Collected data
____________

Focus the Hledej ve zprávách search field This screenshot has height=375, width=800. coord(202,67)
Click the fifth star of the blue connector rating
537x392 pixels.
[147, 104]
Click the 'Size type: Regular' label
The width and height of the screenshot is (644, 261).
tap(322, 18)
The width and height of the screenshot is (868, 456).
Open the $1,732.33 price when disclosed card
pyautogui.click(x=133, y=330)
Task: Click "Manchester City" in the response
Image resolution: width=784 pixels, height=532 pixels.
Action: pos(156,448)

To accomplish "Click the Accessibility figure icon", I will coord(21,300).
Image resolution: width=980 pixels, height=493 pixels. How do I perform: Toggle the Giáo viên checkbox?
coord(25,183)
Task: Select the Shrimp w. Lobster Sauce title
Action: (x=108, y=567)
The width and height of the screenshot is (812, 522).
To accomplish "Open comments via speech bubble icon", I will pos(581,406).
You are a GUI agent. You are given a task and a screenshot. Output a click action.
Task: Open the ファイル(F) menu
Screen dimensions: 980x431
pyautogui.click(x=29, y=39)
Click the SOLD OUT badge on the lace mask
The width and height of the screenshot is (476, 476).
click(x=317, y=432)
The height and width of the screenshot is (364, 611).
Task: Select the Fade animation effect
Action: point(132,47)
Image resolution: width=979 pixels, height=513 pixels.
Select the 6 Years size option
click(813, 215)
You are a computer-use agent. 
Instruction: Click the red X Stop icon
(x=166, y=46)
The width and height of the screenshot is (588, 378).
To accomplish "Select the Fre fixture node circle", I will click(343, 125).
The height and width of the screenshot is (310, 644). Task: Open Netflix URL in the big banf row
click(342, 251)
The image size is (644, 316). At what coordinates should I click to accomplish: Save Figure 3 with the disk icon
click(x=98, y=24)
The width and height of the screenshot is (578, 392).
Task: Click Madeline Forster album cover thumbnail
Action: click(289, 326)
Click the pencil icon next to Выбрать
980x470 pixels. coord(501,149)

____________

◆ **YOUR OBJECTIVE**
From the data above, output exactly the lines between the one containing "Task: Open the ファイル(F) menu" and the one containing "Click the SOLD OUT badge on the lace mask", counting both of them.

◆ **EXERCISE OUTPUT**
Task: Open the ファイル(F) menu
Screen dimensions: 980x431
pyautogui.click(x=29, y=39)
Click the SOLD OUT badge on the lace mask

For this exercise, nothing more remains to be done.